Stored records:
*-*-*

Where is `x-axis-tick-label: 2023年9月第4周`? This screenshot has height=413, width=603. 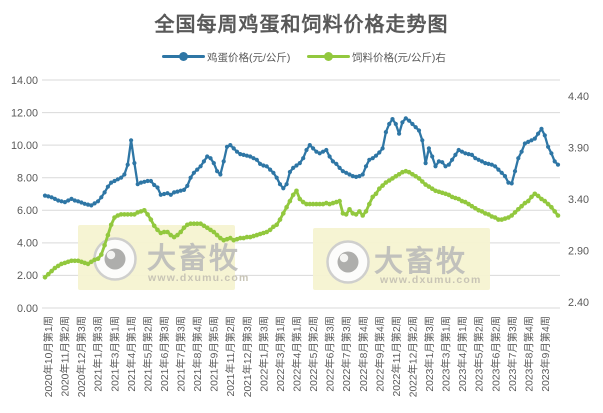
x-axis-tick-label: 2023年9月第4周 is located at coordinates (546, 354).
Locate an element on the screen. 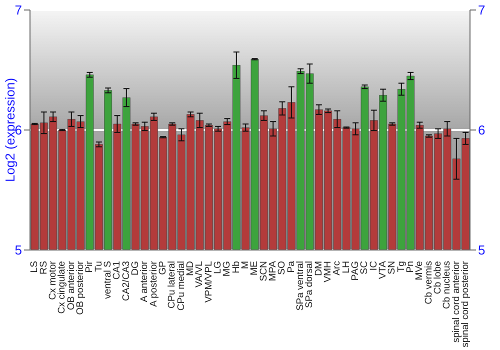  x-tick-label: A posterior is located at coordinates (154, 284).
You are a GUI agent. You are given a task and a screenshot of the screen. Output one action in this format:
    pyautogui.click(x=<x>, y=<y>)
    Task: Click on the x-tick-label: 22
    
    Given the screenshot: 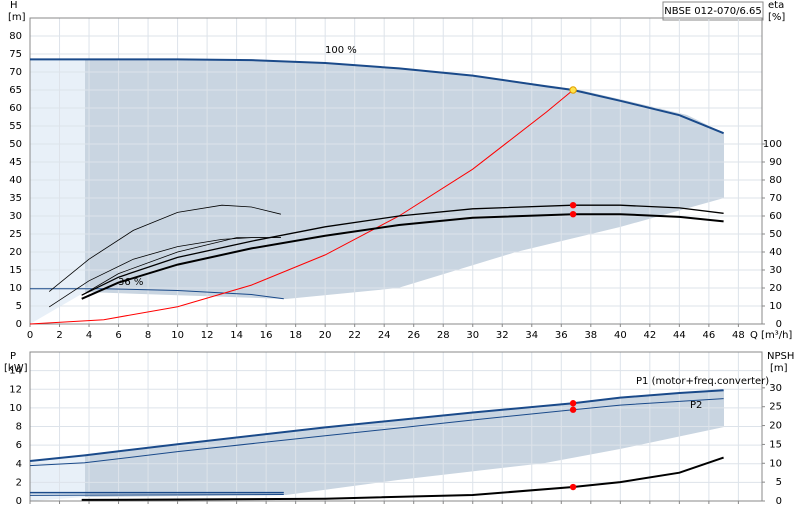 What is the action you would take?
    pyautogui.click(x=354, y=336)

*-*-*

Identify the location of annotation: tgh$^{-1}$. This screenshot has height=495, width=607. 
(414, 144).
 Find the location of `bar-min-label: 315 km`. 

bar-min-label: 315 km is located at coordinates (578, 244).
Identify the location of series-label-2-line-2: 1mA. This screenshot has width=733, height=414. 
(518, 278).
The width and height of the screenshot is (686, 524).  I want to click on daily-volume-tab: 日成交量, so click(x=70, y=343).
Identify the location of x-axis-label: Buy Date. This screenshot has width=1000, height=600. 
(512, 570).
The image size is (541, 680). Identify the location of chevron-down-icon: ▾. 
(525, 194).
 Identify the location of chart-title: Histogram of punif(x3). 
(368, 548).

*-*-*

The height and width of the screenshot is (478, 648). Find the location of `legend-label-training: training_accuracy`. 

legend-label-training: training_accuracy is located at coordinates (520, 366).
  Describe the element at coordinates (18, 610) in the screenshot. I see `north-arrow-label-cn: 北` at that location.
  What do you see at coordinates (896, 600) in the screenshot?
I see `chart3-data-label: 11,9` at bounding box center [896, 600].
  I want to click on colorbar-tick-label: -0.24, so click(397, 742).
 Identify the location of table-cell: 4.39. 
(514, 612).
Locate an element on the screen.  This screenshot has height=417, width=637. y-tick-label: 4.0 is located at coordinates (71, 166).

*-*-*

**Your goal**
Reproduce the lines of the records verbatim, beginning at the line that contains "The image size" and ending after the line that contains "(368, 548).". Output those lines only.

**Answer box**
The image size is (541, 680). Identify the location of chevron-down-icon: ▾. 
(525, 194).
 Identify the location of chart-title: Histogram of punif(x3). 
(368, 548).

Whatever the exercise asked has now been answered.